### [Text excerpt]
===============

Over the next four years, Lombard’s image morphed more and more into that of the Cool Girl. She told Motion Picture that girls had two choices: Be modern (drive, play bridge, read, keep up with the latest plays, go in for sports with zest) or be a wallflower. She shit-talked snobbery in all its forms, declaring, “I can’t STAND affected people.” She was an excellent shot, and her house overflowed with animals, including dove, ducks, dogs, and a Bantam rooster. She regularly answered the phone with crazy accents, and refused to keep a standard dinner hour. As a fan magazine article on the “Lombard Asylum” made clear, she drove everyone around her bonkers — and they absolutely loved her.
Lombard was more sophisticated than Bow, but she had the same bald enthusiasm for life: “I love living,” she declared. “Eating, sleeping, and waking up again, skeet shooting, sitting around an old barn doing nothing, my work, taking a bath, talking my ears off, the little things, the big things, the simplest things, the most complicated things — I get a kick out of everything I do while I’m doing it. If I don’t love what I do I don’t DO it!” And she did it all with what she called “A Man’s Code”: In a 1937 Photoplay article that reads like a Cool Girl guide book, she explained how, like a man, she never kissed and told; like a man, she paid her share; like a man, she maintained a sense of humor about everything. If women live by these rules, according to Lombard, they can be equal to men — but only if, above all else, she “keeps feminine.” In other words: Don’t give a shit, but be hot.

===============

### [Given problem 1]
Give the rows from the start of the rows through the line holding "click(x=333, y=567)", inclusive, as a two-column CSV with the columns task and action. Use one line for each task, put each field in quotation marks, and turn line breaks into spaces.

===============

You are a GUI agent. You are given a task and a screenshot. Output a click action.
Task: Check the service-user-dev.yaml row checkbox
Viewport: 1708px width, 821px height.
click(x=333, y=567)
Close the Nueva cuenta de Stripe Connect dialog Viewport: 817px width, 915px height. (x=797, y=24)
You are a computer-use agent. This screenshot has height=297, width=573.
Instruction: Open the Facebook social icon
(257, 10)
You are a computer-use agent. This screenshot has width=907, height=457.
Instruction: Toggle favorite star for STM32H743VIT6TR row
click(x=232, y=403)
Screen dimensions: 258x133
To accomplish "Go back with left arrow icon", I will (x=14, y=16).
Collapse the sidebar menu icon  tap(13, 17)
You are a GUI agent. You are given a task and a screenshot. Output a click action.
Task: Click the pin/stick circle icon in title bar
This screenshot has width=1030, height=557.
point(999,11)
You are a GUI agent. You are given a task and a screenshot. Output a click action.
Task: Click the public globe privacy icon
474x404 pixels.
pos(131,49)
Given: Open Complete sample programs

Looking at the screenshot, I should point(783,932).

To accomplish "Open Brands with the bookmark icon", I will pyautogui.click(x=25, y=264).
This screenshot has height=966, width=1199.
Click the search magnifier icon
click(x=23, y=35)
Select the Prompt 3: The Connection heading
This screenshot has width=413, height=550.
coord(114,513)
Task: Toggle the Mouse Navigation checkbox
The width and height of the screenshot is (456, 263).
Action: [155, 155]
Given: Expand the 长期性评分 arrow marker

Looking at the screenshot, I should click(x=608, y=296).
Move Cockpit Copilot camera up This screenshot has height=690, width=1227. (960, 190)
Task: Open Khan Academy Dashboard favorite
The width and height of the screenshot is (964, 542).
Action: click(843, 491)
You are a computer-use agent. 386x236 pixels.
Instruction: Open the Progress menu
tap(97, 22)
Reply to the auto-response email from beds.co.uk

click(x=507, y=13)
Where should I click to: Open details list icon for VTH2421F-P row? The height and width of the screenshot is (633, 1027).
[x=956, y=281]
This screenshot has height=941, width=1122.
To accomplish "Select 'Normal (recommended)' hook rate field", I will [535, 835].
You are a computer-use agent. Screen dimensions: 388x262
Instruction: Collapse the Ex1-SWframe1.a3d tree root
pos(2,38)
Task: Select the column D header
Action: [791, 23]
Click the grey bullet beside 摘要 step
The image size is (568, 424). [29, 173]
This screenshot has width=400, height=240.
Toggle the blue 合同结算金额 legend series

===============

### [Given problem 2]
Write out the Lombard excerpt word for word between "Over the next" and "absolutely loved her.", inclusive.

### [Correct output 1]
task,action
"You are a GUI agent. You are given a task and a screenshot. Output a click action. Task: Check the service-user-dev.yaml row checkbox Viewport: 1708px width, 821px height.","click(x=333, y=567)"

### [Correct output 2]
Over the next four years, Lombard’s image morphed more and more into that of the Cool Girl. She told Motion Picture that girls had two choices: Be modern (drive, play bridge, read, keep up with the latest plays, go in for sports with zest) or be a wallflower. She shit-talked snobbery in all its forms, declaring, “I can’t STAND affected people.” She was an excellent shot, and her house overflowed with animals, including dove, ducks, dogs, and a Bantam rooster. She regularly answered the phone with crazy accents, and refused to keep a standard dinner hour. As a fan magazine article on the “Lombard Asylum” made clear, she drove everyone around her bonkers — and they absolutely loved her.